Retroviral agents for HIV may have caused MG in woman: Case report
Patient successfully treated after diagnosis of anti-MuSK positive MG
A 44-year-old woman positive for the human immunodeficiency virus (HIV) developed myasthenia gravis (MG) after receiving treatment with antiretroviral agents.
While no clear guidelines exist for treating MG in HIV-infected patients, researchers noted the woman was successfully treated with prednisone, azathioprine, and plasma exchange. According to them, this approach “resulted in improvement of her clinical signs of MG without affecting HIV.”
Yet, they noted that “further real-life data or larger case series are needed to clarify the best medical regimen in these situations.”
Her case was described in the study, “MuSK myasthenia gravis as a manifestation of immune reconstitution inflammatory syndrome in an HIV-positive patient: a challenging diagnosis and therapeutic approach,” which was published as a letter to the editor in the journal Neurological Sciences.

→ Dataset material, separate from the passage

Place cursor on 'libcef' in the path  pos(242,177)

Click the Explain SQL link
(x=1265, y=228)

MG is caused by the immune system attacking certain proteins found at the neuromuscular junction, the site where nerve and muscle cells communicate. About 6% of all MG cases are caused by antibodies targeting the muscle-specific kinase (MuSK) protein.
Here, a team of researchers in Italy described the case of a 44-year-old HIV-positive woman who developed anti-MuSK positive MG after being treated with antiretroviral agents.

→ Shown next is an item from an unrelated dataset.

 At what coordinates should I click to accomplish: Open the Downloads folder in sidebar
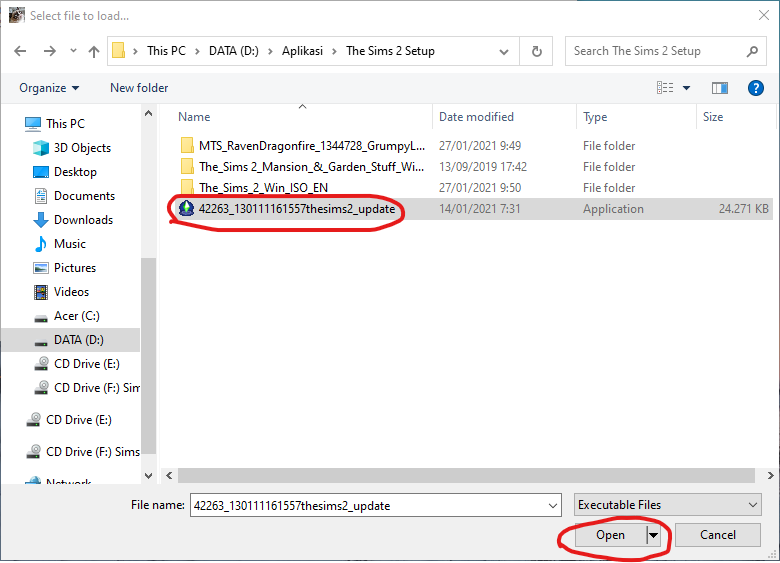(82, 220)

The woman tested positive for HIV in 2010, at the age of 31, and was immediately treated with a combination of highly active antiretroviral therapies (HAART).
However, she failed to comply with treatment, as shown by her persistently high viral loads and low number of CD4-positive T-cells, an indicator of impaired immune function in HIV patients.
The HAART regimen was then changed and, in 2015, her HIV viral load became undetectable. Despite a slow recovery, her CD4-positive T-cell counts remained stable.
Three years later, during a follow-up visit, her treatment regimen consisted on a combination of three retrovirals: tenofovir, emtricitabine, and darunavir. Her HIV load was undetectable and her CD4-positive T-cell counts had increased by about 255%.
Since then, the patient missed most of her follow-up consultations to monitor her HIV status.
Symptoms included muscle weakness, difficulty swallowing and raising head
In September 2019, she started to experience progressive muscle weakness, evidenced by eyelid droopiness, blurred vision, double vision, and voice changes. She also had difficulty swallowing and raising her head.
Her CD4-positive T-cell counts were stable and no abnormalities were found in a brain MRI scan. She was then referred to a neurological consultation, and after several tests she was admitted to the neurologic clinic.
She underwent an electromyography, a procedure used to evaluate the way muscles respond to stimulation. The electromyography performed with repetitive nerve stimulation confirmed a decrease in muscle response, suggestive of MG.
Follow-up blood work revealed the presence of circulating anti-MuSK antibodies, confirming the diagnosis of anti-MuSK positive MG.
She began treatment with prednisone, a steroid, which was given daily, but her response was poor. She then received two cycles of intravenous immunoglobulin (IVIG), which also led to limited responses. In IVIG, immune proteins collected from healthy donors are infused directly into a patient’s bloodstream in an attempt to neutralize and promote the elimination of autoantibodies.
At her follow-up consultation, conducted in March 2021, she complained of severe swallowing difficulties. She also had lost weight, around 40 kilograms (about 88 pounds), and experienced shortness of breath on minor exertion.
Plasma exchange needed
Due to her clinical deterioration, she underwent two sessions of plasma exchange — a process that involves replacing a person’s plasma, the liquid part of blood, and that can help clear autoantibodies in circulation.
After two months, she also began treatment with the immunosuppressant azathioprine along with prednisone. She still was following the same treatment at her most recent follow-up in January.
During these two years, blood work came back normal. Her MG was under control, along with her HIV viral load, which remained undetectable. Her CD4-positive T-cell counts also were close to normal.
According to researchers, in the case of this patient, MG developed in the context of a condition called immune reconstitution inflammatory syndrome (IRIS), which can arise following treatment with retroviral agents for HIV. IRIS occurs when the immune system suddenly becomes stronger as a result of treatment, causing an exaggerated inflammatory reaction.
This case shows how “it is important that HIV specialists are aware of the possibility that, in the context of immune reconstitution syndromes mediated by HAART, patients may develop rare and belated neuromuscular diseases difficult to recognize, such as anti-MuSK MG,” the researchers wrote.
“A prompt referral to specialist neurology clinic may help shorten the diagnostic delay, institute adequate immune treatment with better outcomes avoiding complications of the disease,” they wrote.